#### Record extracts
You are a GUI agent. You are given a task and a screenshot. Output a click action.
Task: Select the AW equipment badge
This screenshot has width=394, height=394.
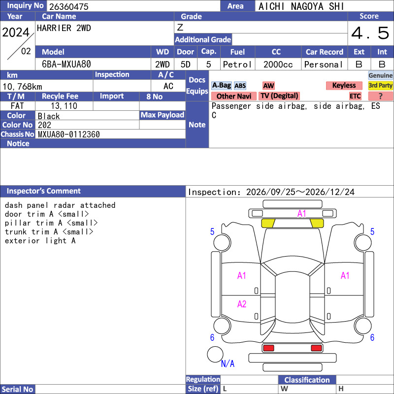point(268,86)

--

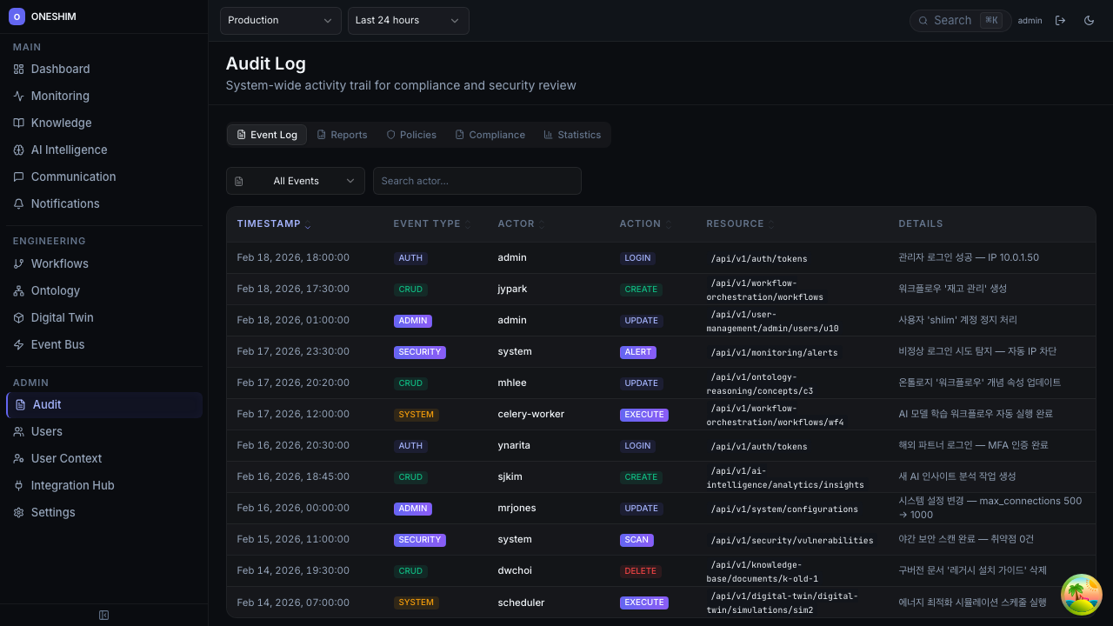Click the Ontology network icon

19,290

* * *

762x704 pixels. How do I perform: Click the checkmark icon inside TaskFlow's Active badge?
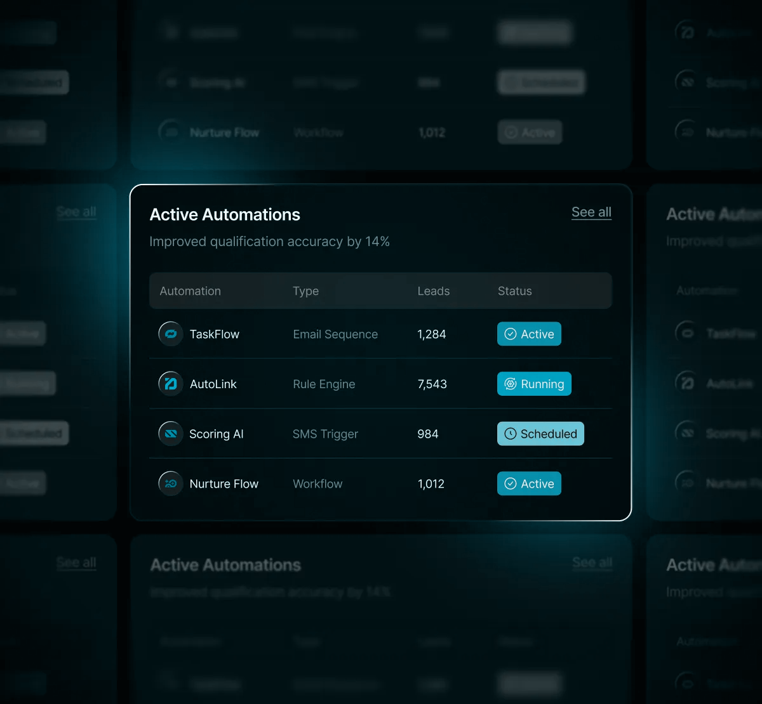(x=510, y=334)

#### Requirement
Can you reproduce, word for word, the stretch of the material above from the line containing "762x704 pixels. How" through the line containing "(x=510, y=334)", with the pictures left out?

#### Result below
762x704 pixels. How do I perform: Click the checkmark icon inside TaskFlow's Active badge?
(x=510, y=334)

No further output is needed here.